**Provided entries:**
_ _ _ _ _
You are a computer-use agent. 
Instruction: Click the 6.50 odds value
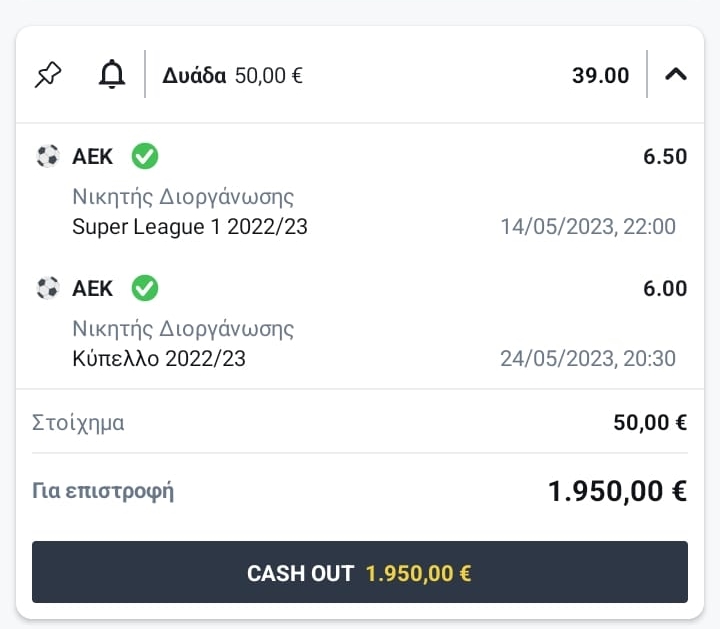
_ _ _ _ _
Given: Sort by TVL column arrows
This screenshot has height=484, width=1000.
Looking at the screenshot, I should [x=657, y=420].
_ _ _ _ _
**Work instruction:** An exact copy of the lines above, from the one containing "You are a computer-use agent." through the one containing "Instruction: Click the 6.50 odds value", is the whole of the answer.

**Answer area:**
You are a computer-use agent. 
Instruction: Click the 6.50 odds value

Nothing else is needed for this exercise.